The CDE Template
Dissemination
Enforcement
District-level report

Compliance is complicated. It's not as simple as filling in a form. It means satisfying both NCLB and the California Education Code. And since the two bodies of law differ, it requires care and caution in figuring out the right course.

Here's our guide to compliance, based on five years of experience and our ongoing discussions with state and federal officials. If you want our help reviewing whether your accountability reporting program is legally compliant, just ask. We'll be glad to assess your program.

Are we compliant if we fill in the SARC template provided by the California Department of Education?

No. Federal law states that you'll still need to distribute your accountability reports to all parents, staff, school sites, and public agencies. You'll have to make the SARC template "understandable" —a key requirement of NCLB. And if more than 15% of your students in any school are in homes where a language other than English is spoken, then your SARCs must be provided in that home language as well. Your school board must also review and approve your SARCs annually.

Can we satisfy the dissemination requirement solely by posting our SARC online?

Not according to NCLB. The U.S. Dept. of Education clarified this in September 2003 when it issued guidelines to state education leaders. Those guidelines stated that:

"Because not all parents and members of the public have access to the Internet, posting report cards on the Internet alone is not a sufficient means for disseminating ... report cards ."
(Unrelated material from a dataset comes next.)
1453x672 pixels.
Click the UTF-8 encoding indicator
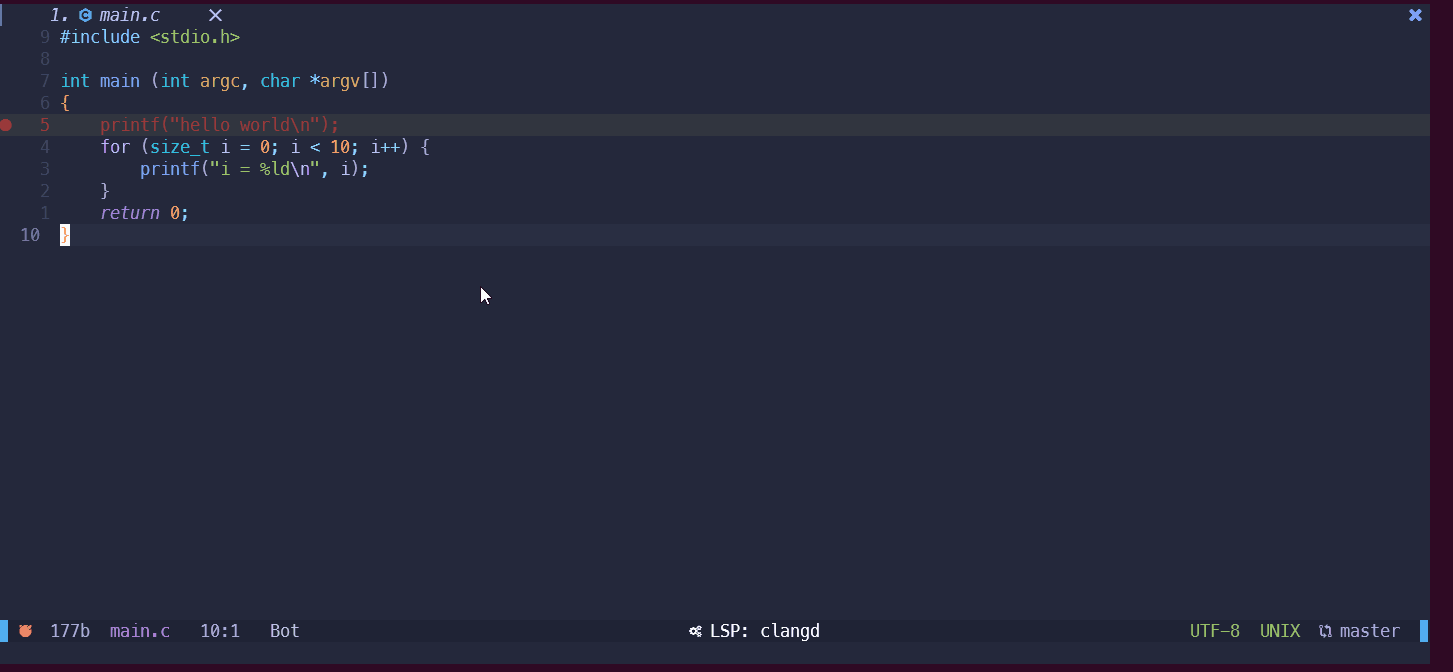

The guideline stresses that publishing the annual report must include printing it and putting it in parents' hands. NCLB requires that the district exercise active responsibility for dissemination. This is entirely different from the more passive view of compliance that would allow districts to post it online, and require parents to find it.

The California Dept. of Education policy requires that you notify all parents of the availability of an annual accountability report. So one simple way to satisfy both the federal and California requirement is to print and distribute summary SARCs that let parents know that more complete annual reports are available. But unless you print and distribute some shortened version of your SARCs, it's hard to meet both the federal and California standards.

Who is enforcing these legal requirements?

The U.S. Dept. of Education and two units within the CDE monitor and enforce these requirements. The CDE relies on Coordinated Compliance Review (CCR) field audits to see if schools' SARCs are done correctly. The CCR protocol was revised for the 2003–2004 school year to include the NCLB requirements of dissemination, understandability, and language equity. And it now includes the requirement that a district-level accountability report also be published. To contact this unit's manager, Ann Just, email her at ajust@cde.ca.gov.

The CDE's Office of Policy and Evaluation also monitors districts. This is the same unit that creates the template and assists district staff when they seek guidance. When districts fail to produce SARCs or produce SARCs that don't meet the CDE's standards, this unit notifies the superintendent. If the problem isn't corrected, it may take additional action. To contact the unit, you can email your inquiry to sarc@cde.ca.gov.

The U.S. Dept. of Education is staffing an enforcement unit in its Washington, D.C. headquarters. For further information, contact the Region IX representative of the U.S. Dept. of Education, Mary Jane Pearson, at maryjane_pearson@ed.gov . You can reach her by phone, as well: 415 556-4120. Their address is: U.S. Dept. of Education, 50 U.N. Plaza, Suite 205, San Francisco, CA 94102.

Do we have to create a district accountability report as well?

This is an area where state and federal law don't agree. NCLB clearly called for this district-level accountability report. And the guidelines (PDF file) clarified the requirement even further. Many state departments of education are now producing this report, in addition to their school-level reports.

But the CDE's Office of Policy and Evaluation set a policy that allows districts to present some district data inside their school-level reports. This would enable the school-level accountability report, in effect, to serve both purposes. CDE officials believe this satisfies the federal standard.

But the CDE's own Coordinated Compliance Review (PDF file) protocol includes a review of the district accountability report. Indeed, this year's CCR manual calls for review teams to find a district's annual report, review it for content, and verify that parents have seen it and understand it. This appears on page 174 of the CCR manual. It appears that the CCR policy, as of February 2004, sides with NCLB and federal law on this matter.